The following image implements the command to view the ARP cache on my computer.  Notice the IP address and MAC address.



ARP Command Function
arp -a displays all mappings
in the cache
arp -s adds a permanent
IP address to MAC address
arp -d deletes an entry


ARP is also a command line utility provided with both UNIX/Linux and Windows implementations of TCP/IP.

The netstat command is used in Windows and UNIX to display TCP/IP connection and protocol information.

If I have my homepage open in Internet Explorer and I have Microsoft Outlook open to my e-mail account I get the following response to the netstat command.



Only the first line is associated with my connection to my webpage.

Several switches or modifiers can be used with the netstat command.  Several are given in the following table.  Some are only useful with Windows OS or with Linux OS.


netstat Switch Purpose
-a shows all connections and listening ports
-e shows Ethernet statistics
-n shows addresses and ports
-p (Microsoft) enables user to display information for only a selected protocol
-x (Linux)
enables user to display information for TCP, UDP, RAW or sockets
-r shows routing table
-s provides a summary of statistics for each protocol


The following image shows the router table information.



Windows implementations of TCP/IP include a utility called nbtstat.  It is used to display NetBIOS information.  This is likely to be empty on this network.

There are a number of switches available for this command which are shown in the following image.



When a user is looking for all kinds of information about things like
  • currently used IP addresses
  • MAC address
  • subnet mask
  • default gateway
  • DNS server address
  • WINS server address
  • DHCP information
  • enabled services

The configuration commands in the following table depend on the operating system.




ipconfig Windows 2000 and NT (command line)
winipcfg Windows 95 and 98 (graphical user interface)
ifconfig UNIX/Linux (command line)
config NetWare (server console)


The following image implements ipconfig on my computer using the /all switch.



It can also be worthwhile to trace the route a packet takes on its journey from the source computer to the destination.  TCP/IP stacks include such utilities though they depend on the operating system.




tracert Windows
iptrace NetWare NLM
traceroute UNIX/Linux


Due to an interest in wild cats I have a favorite web site at  Doing a tracert to this site is quite elaborate since it is in Europe.  But it can be interesting to see the router hops.

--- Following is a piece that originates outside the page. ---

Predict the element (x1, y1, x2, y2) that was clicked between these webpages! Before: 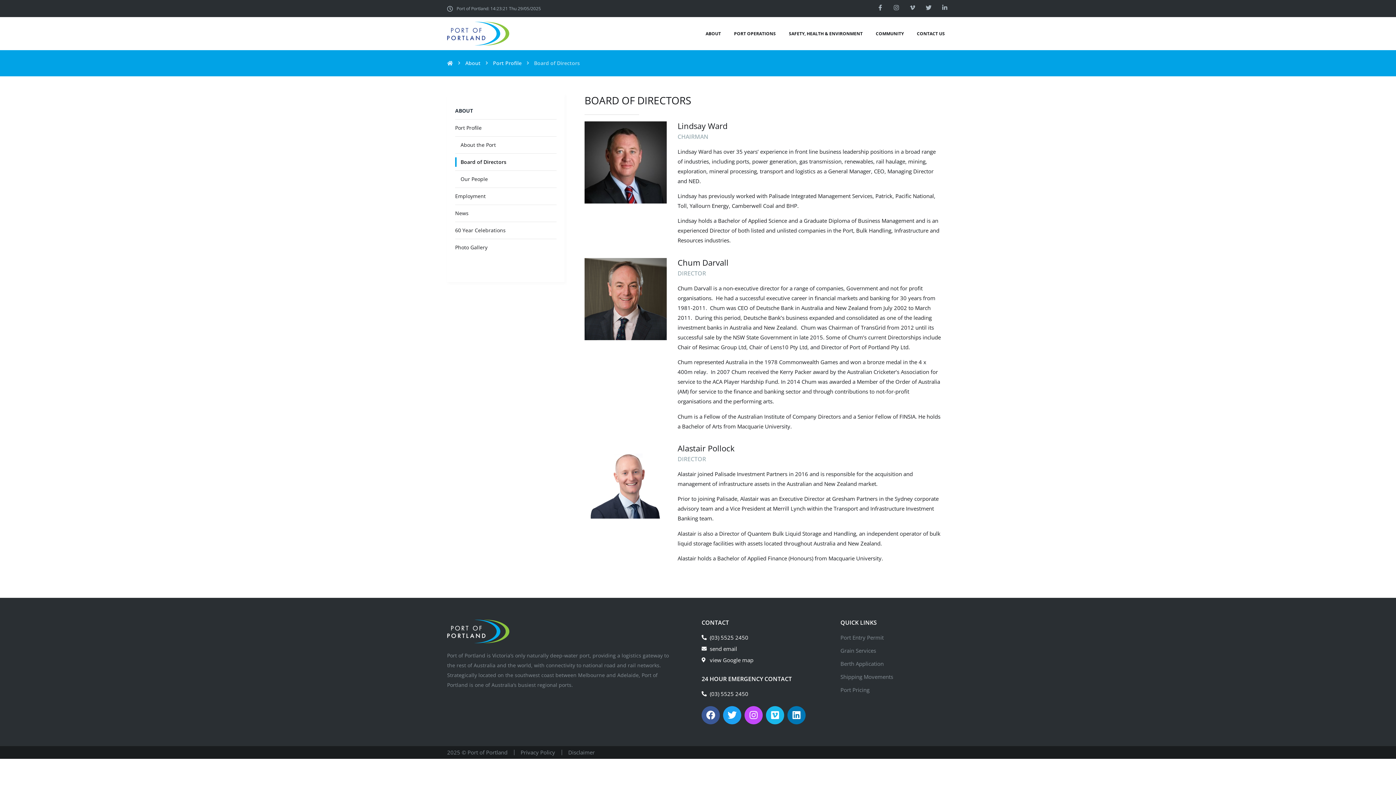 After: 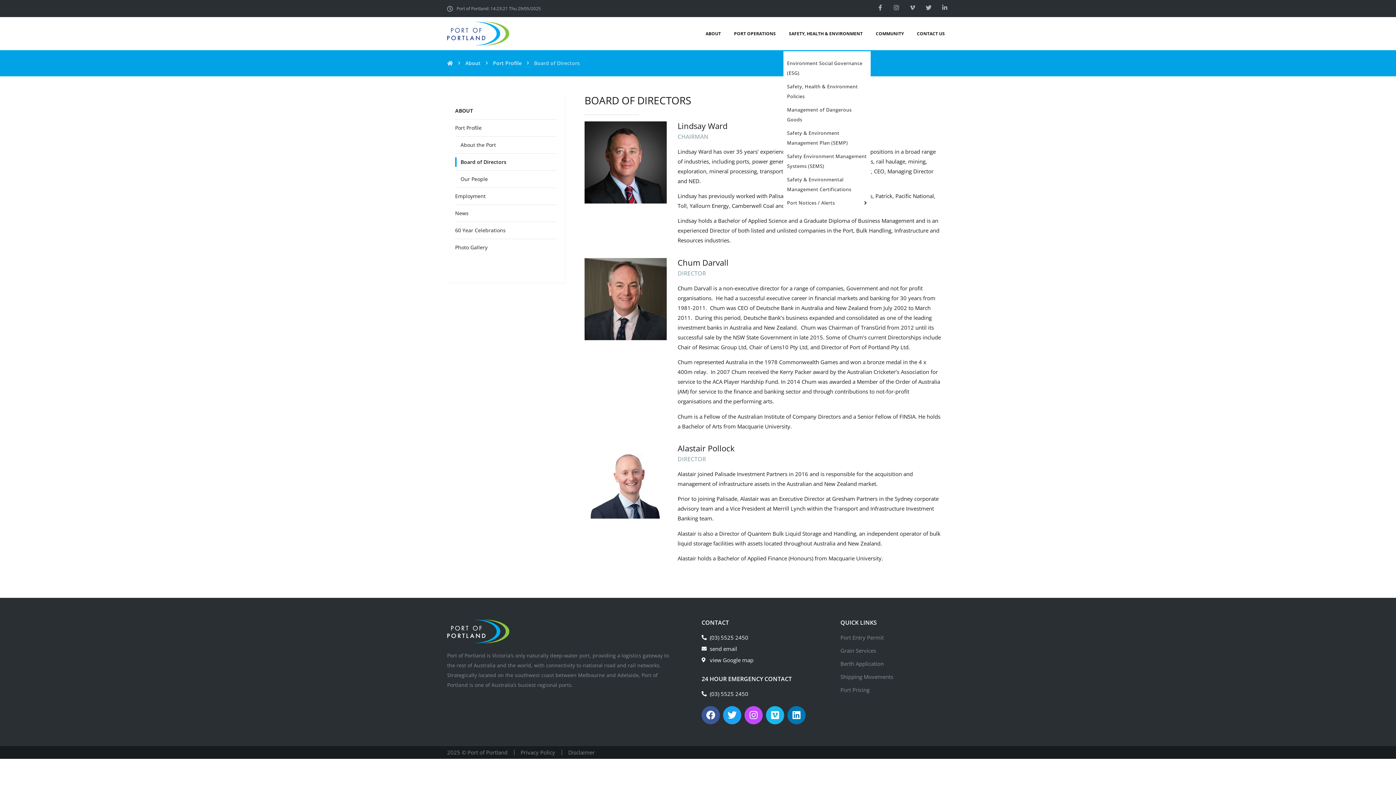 Action: bbox: (783, 17, 870, 50) label: SAFETY, HEALTH & ENVIRONMENT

Finally, we need to mention some of the available application layer protocols available with TCP/IP.  These can be useful for things like the following.

  • terminal emulation
  • uploading/downloading files
  • access to WWW pages

These sorts of protocols all have acronyms.  For example the following list gives some of the most well known.

  • HTTP - Hypertext Transfer Protocol
  • SMTP - Simple Mail Transfer Protocol
  • SNMP - Simple Network Management Protocol
  • NNTP - Network News Transfer Protocol
  • FTP - File Transfer Protocol
  • telnet

Thus ends a very informative page as far as I'm concerned.